The Doctor however, discovers himself employed by the Daleks to spy on the situation on Lethe. He agrees; for they threaten Mel's life. What is the secret of the Juggernauts? Why are the Daleks interested in Lethe? What are the strange things residing in the darkness of the lower echelons of the colony?

Cast
The Doctor — Colin Baker
Mel Bush — Bonnie Langford
Davros — Terry Molloy
Sonali — Bindya Solanki
Geoff — Klaus White
Kryson — Peter Forbes
Brauer — Paul Grunert
Loewen — Julia Houghton
Dalek/Mechonoid Voices — Nicholas Briggs

Notes
The Mechonoids previously appeared in the television story The Chase.

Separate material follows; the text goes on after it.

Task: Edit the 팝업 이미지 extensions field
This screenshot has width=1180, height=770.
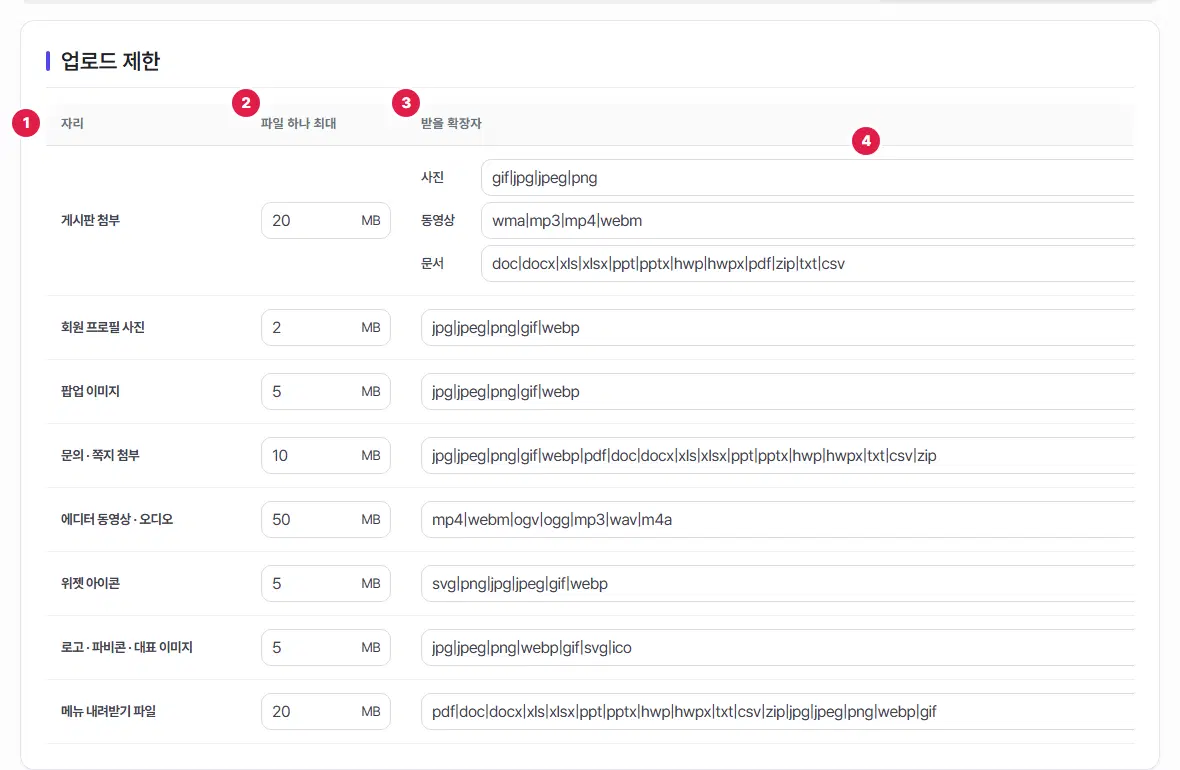Action: [777, 391]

Davros uses the alias of "Dr Vaso", an anagram of his real name. Another Doctor Who villain, the Master, has a similar habit for assuming aliases which are anagrams (or other derivations) of "Master".
For Davros, the events depicted here take place between The Curse of Davros and the Seventh Doctor television story Remembrance of the Daleks.

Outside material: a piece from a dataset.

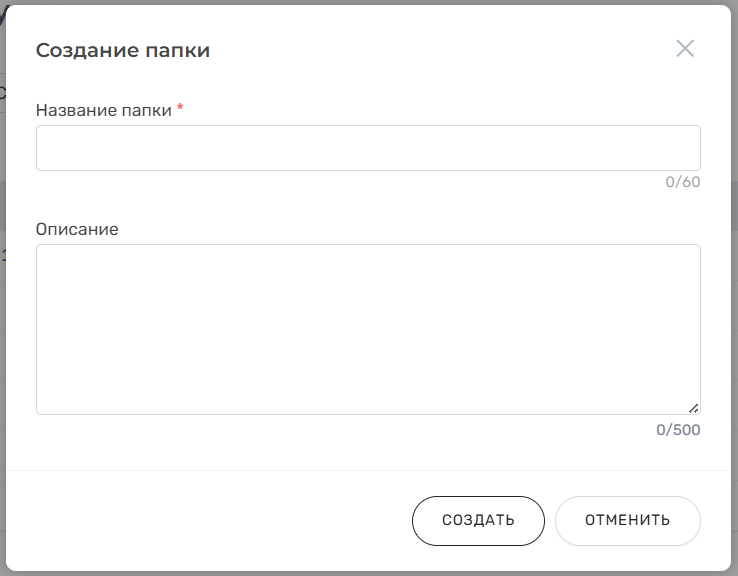Screen dimensions: 738x576
Task: Click the Название папки label
Action: pos(104,110)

At the end of The Juggernauts, Davros is in an explosion. In Remembrance, a new and more elaborate chariot has been designed for him.

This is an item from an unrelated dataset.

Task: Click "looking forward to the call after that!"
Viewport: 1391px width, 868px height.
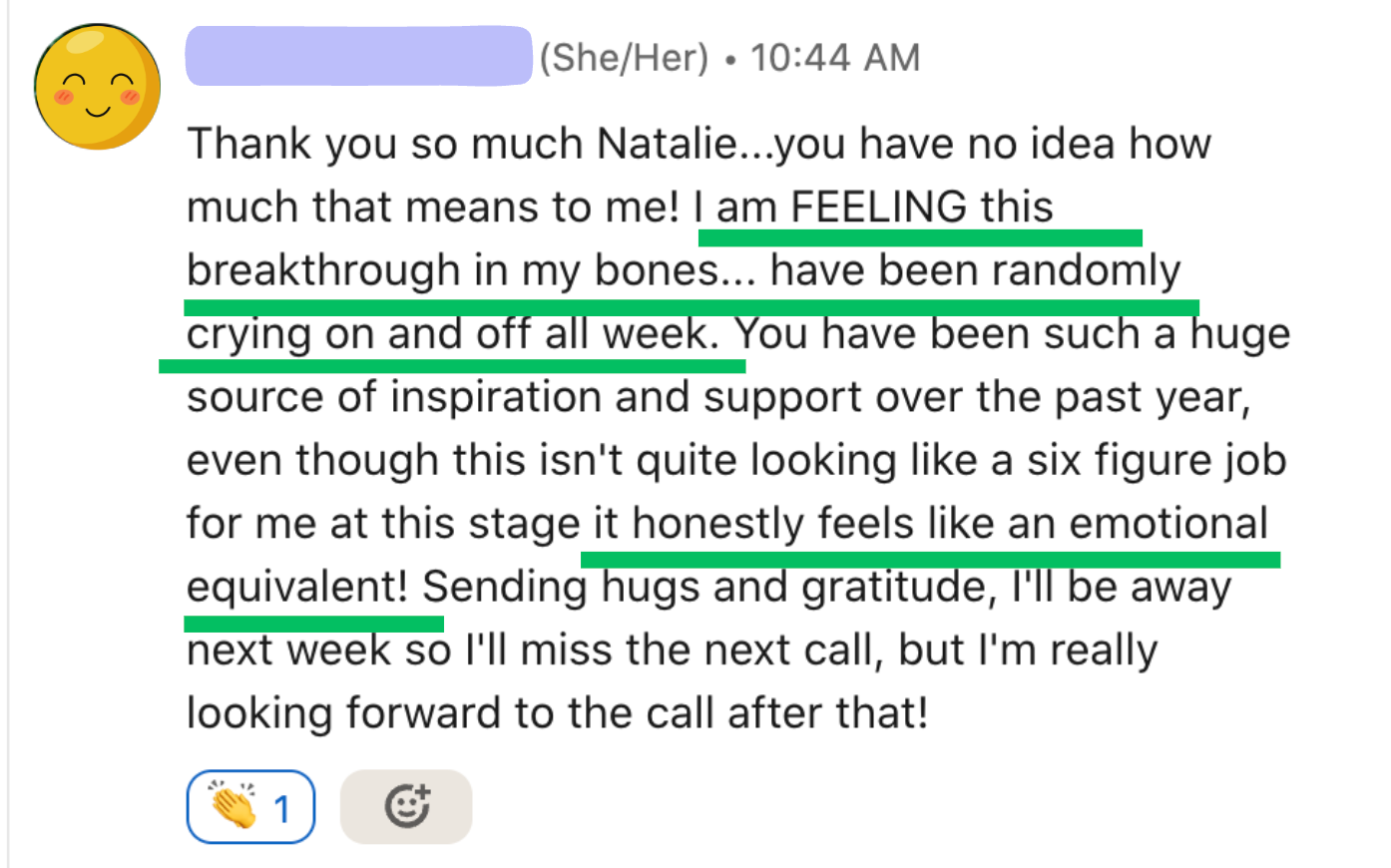Action: (557, 713)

In the television story Revelation of the Daleks, Davros' only remaining hand was shot and destroyed.  In this audio, he has replaced it with a cybernetic hand, which would tie this story in with "The Stolen Earth"/"Journey's End" where he also has a cybernetic hand.
In part two Mel refers to her co-workers as Sooty, Sweep and Soo a reference to the long running children's puppet show.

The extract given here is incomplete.